Professional support goes beyond set-up

The assumption should not be made that people who establish an SMSF without financial advice will run their fund devoid of any professional support.

The assumption should not be made that people who establish an SMSF without financial advice will run their fund devoid of any professional support.

A senior SMSF actuary has warned against having the sector and regulators interpret the growing number of individuals setting up a fund without engaging financial advice as a sign trustees are receiving no professional assistance.

“[One risk] the regulator might worry about [with regard to this trend] is that people will get into an SMSF, break the law and they’ll do all of the wrong things. That assumes [they will receive] no help from an accountant,” Heffron managing director Meg Heffron told delegates at the Class Thought Leadership Breakfast at the SMSF Association National Conference 2026 recently held in Adelaide.

“I don’t know [the exact] proportion of funds that have a tax agent, but it’s huge. So that’s where the professional work is with clients.”
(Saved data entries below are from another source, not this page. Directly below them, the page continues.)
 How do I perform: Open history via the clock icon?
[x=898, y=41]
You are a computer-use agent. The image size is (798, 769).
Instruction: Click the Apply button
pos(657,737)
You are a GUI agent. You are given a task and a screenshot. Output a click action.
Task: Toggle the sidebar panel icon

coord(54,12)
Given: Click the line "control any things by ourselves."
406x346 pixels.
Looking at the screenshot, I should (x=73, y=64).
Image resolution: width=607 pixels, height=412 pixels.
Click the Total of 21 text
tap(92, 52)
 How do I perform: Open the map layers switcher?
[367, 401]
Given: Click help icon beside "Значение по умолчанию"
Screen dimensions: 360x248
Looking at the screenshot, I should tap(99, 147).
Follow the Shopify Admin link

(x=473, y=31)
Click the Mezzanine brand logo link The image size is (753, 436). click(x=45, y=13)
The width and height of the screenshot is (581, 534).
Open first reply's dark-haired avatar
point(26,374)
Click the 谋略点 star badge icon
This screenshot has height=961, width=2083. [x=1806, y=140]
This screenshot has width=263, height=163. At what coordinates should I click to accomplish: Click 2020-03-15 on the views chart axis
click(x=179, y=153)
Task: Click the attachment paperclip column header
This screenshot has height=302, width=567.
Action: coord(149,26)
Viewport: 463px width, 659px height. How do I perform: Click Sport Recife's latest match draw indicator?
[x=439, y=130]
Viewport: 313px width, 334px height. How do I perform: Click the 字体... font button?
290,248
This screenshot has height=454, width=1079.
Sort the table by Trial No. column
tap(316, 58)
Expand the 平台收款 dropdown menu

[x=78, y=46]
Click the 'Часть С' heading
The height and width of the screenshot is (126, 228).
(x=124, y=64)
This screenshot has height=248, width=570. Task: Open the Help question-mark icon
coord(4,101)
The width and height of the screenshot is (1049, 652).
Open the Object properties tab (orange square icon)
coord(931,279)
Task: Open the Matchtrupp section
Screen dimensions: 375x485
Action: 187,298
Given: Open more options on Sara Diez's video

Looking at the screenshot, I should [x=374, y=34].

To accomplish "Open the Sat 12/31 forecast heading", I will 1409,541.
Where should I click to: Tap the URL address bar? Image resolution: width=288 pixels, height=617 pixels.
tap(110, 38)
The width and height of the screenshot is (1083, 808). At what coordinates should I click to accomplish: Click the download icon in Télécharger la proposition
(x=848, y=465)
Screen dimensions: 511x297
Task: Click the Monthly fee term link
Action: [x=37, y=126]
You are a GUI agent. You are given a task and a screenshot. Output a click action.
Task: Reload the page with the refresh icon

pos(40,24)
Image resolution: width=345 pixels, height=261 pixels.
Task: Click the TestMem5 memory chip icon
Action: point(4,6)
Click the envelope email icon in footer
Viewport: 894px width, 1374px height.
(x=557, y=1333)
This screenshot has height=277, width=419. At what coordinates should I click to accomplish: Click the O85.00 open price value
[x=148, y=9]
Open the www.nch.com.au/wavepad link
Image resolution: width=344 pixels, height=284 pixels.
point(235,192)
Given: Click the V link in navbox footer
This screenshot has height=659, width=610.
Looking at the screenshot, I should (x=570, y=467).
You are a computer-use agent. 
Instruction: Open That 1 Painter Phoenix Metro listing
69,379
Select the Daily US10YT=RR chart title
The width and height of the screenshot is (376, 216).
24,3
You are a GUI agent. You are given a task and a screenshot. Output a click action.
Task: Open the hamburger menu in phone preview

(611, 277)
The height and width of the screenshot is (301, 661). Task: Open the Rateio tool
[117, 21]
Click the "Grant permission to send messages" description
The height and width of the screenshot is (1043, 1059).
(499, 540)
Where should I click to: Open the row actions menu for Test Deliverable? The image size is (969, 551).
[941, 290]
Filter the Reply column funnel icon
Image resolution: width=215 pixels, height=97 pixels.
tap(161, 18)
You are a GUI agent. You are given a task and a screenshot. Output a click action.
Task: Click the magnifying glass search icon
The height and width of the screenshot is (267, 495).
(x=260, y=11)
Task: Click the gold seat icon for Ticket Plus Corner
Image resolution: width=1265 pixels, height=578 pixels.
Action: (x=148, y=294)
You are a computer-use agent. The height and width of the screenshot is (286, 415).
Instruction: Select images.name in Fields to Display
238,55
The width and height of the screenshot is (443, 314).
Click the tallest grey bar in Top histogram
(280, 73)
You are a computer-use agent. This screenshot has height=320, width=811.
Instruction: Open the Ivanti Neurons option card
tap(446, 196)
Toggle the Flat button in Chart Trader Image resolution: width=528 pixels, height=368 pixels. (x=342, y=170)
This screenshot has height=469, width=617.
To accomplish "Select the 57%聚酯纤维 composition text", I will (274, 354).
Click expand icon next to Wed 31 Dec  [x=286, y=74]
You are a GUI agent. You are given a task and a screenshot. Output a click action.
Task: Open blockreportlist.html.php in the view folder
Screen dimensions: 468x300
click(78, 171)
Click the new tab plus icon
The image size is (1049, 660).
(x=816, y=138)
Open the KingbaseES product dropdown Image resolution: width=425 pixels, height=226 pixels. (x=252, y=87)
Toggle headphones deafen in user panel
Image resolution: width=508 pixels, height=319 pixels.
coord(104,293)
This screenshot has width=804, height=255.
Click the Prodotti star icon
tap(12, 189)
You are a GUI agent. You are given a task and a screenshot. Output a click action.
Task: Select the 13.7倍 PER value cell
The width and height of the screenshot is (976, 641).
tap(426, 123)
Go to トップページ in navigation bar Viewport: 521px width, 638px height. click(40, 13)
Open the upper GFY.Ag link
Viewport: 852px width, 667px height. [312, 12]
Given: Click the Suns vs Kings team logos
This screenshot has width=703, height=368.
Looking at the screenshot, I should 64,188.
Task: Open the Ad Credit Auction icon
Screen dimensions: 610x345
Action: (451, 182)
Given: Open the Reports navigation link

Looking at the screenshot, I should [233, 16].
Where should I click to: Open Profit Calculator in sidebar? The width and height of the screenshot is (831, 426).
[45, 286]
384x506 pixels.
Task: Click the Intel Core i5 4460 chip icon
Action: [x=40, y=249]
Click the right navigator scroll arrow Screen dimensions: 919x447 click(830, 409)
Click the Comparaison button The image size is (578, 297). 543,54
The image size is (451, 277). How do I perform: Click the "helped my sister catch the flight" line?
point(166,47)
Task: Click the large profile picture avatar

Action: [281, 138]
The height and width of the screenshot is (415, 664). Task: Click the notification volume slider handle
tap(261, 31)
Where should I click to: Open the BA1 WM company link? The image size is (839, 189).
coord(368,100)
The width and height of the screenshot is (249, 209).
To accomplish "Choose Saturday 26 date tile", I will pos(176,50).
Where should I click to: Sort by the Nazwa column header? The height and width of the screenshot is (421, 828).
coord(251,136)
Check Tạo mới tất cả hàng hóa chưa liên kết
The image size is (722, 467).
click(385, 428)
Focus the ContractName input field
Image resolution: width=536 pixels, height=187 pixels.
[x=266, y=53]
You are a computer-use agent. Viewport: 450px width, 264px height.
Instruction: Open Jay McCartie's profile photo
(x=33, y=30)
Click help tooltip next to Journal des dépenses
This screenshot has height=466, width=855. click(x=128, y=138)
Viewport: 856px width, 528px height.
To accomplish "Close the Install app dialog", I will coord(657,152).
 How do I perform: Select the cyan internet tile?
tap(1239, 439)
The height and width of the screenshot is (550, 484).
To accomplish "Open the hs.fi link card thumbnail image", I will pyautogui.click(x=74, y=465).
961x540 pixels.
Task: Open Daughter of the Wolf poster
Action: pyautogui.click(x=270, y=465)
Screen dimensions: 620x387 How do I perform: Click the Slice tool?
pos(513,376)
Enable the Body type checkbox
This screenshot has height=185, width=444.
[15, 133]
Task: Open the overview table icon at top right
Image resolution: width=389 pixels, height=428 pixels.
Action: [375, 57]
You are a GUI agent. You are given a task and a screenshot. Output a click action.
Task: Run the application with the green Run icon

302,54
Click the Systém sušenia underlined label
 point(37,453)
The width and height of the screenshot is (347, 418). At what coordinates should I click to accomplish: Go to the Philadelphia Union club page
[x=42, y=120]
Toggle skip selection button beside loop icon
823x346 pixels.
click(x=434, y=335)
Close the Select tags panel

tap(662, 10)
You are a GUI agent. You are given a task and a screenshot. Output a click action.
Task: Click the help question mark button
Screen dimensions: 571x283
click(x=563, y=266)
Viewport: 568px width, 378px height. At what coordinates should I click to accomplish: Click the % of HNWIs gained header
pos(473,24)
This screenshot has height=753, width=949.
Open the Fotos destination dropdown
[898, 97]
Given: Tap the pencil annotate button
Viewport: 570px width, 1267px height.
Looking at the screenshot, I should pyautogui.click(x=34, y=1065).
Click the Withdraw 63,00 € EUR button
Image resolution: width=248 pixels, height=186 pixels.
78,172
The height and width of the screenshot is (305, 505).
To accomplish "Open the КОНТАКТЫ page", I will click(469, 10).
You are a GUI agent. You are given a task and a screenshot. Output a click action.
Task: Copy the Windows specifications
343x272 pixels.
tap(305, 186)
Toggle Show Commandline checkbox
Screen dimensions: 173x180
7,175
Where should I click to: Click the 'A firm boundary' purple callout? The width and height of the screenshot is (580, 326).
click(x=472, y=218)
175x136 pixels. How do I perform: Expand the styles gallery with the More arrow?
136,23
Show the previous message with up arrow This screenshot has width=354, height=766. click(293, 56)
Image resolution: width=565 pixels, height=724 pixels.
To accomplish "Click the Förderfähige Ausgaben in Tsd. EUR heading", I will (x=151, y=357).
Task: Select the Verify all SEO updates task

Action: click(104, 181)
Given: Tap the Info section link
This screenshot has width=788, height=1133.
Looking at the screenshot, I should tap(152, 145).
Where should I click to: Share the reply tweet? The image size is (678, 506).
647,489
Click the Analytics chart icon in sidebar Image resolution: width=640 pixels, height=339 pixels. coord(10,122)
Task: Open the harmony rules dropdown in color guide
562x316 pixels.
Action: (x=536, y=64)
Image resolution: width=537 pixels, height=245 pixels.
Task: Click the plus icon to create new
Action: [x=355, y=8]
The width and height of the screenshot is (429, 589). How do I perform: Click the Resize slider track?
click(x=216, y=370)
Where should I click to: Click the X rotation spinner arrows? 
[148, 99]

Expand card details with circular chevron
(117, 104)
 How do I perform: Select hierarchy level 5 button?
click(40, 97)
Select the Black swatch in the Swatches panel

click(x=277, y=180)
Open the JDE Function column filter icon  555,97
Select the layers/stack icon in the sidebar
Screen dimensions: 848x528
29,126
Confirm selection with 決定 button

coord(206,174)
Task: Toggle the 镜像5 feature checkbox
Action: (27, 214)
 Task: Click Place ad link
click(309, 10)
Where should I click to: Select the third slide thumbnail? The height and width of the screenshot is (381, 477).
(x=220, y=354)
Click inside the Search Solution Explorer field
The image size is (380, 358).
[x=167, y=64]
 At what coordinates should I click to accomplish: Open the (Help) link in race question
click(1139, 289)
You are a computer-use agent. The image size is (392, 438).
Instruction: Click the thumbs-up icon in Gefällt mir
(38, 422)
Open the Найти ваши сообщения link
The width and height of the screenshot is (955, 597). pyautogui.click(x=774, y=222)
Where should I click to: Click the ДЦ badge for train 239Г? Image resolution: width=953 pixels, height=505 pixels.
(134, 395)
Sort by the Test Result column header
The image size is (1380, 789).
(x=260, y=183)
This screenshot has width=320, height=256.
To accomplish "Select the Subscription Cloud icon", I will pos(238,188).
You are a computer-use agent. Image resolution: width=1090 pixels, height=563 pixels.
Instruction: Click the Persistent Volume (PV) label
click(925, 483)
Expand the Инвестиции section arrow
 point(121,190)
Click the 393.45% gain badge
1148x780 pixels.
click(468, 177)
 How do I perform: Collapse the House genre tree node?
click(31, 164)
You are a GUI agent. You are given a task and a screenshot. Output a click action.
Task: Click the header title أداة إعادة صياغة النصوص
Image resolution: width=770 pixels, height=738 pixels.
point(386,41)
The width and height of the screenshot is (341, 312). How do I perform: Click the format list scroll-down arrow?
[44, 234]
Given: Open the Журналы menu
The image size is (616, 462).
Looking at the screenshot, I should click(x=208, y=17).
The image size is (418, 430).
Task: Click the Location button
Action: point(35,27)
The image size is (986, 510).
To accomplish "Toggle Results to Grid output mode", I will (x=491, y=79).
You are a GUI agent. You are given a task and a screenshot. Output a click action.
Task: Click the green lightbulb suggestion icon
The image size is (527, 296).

However, Heffron did recognise having people establish an SMSF without receiving specialist financial advice does present a risk, but suggested it is not an issue that is isolated to just this sector.

“I actually do think [not receiving financial advice] is a risk for people generally whether they’ve got an SMSF or not,” she said.

“I would love to think we could restructure and reset our advice framework so that it is possible for far more people to get affordable advice on their retirement savings. I think that would be so good.”

She acknowledged information available to Australians on the internet alleviated this risk to a certain extent as it provides a source for self-education.

“That’s a poor substitute, but it’s a substitute,” she noted.

On a macro level, she indicated the SMSF sector should actually be seen as one that is reducing risk in the country’s retirement savings framework.

“SMSFs in a way reduce systemic risk. [For example], if you have a failure at AustralianSuper, [it will be] damaging [approximately] 1 million members,” she explained.

“If you have a failure in the SMSF world, it’s not going to affect all 600,000 super funds. [It means SMSFs] are the ultimate [model of] diversification.”